- _WHAT YOU SHOULD DO_
Print the records below word for word, beginning at the line that contains "Pick the 教育 education tile with apple" and stopping after the line that contains "click(1825, 129)".

- _EXERCISE MATERIAL_
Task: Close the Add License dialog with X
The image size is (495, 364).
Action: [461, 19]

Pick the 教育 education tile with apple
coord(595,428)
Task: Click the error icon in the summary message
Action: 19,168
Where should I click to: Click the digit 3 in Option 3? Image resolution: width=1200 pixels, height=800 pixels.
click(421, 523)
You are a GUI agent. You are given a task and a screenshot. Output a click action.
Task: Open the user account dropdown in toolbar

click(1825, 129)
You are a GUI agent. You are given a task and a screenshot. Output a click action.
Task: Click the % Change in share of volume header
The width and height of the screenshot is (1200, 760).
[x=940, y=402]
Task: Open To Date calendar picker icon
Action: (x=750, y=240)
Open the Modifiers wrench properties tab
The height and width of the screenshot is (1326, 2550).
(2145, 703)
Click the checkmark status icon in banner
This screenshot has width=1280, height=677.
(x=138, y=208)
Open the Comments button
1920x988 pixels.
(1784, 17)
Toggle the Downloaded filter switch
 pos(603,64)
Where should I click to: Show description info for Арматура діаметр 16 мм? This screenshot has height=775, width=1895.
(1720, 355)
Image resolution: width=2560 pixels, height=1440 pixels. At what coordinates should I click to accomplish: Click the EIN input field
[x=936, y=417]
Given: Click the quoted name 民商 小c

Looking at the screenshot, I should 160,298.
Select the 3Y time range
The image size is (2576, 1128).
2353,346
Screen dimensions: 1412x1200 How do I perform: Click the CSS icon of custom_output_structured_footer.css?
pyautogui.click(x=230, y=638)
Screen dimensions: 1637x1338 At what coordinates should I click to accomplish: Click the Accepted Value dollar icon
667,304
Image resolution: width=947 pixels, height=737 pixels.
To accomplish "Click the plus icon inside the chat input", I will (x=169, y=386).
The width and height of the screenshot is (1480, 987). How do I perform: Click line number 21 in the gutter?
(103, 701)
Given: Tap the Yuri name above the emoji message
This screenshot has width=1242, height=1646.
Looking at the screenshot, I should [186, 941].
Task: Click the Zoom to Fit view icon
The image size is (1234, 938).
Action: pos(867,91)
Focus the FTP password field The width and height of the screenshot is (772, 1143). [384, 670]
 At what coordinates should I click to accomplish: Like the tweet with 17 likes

- _COMPLETE RESPONSE_
Pick the 教育 education tile with apple
coord(595,428)
Task: Click the error icon in the summary message
Action: 19,168
Where should I click to: Click the digit 3 in Option 3? Image resolution: width=1200 pixels, height=800 pixels.
click(421, 523)
You are a GUI agent. You are given a task and a screenshot. Output a click action.
Task: Open the user account dropdown in toolbar

click(1825, 129)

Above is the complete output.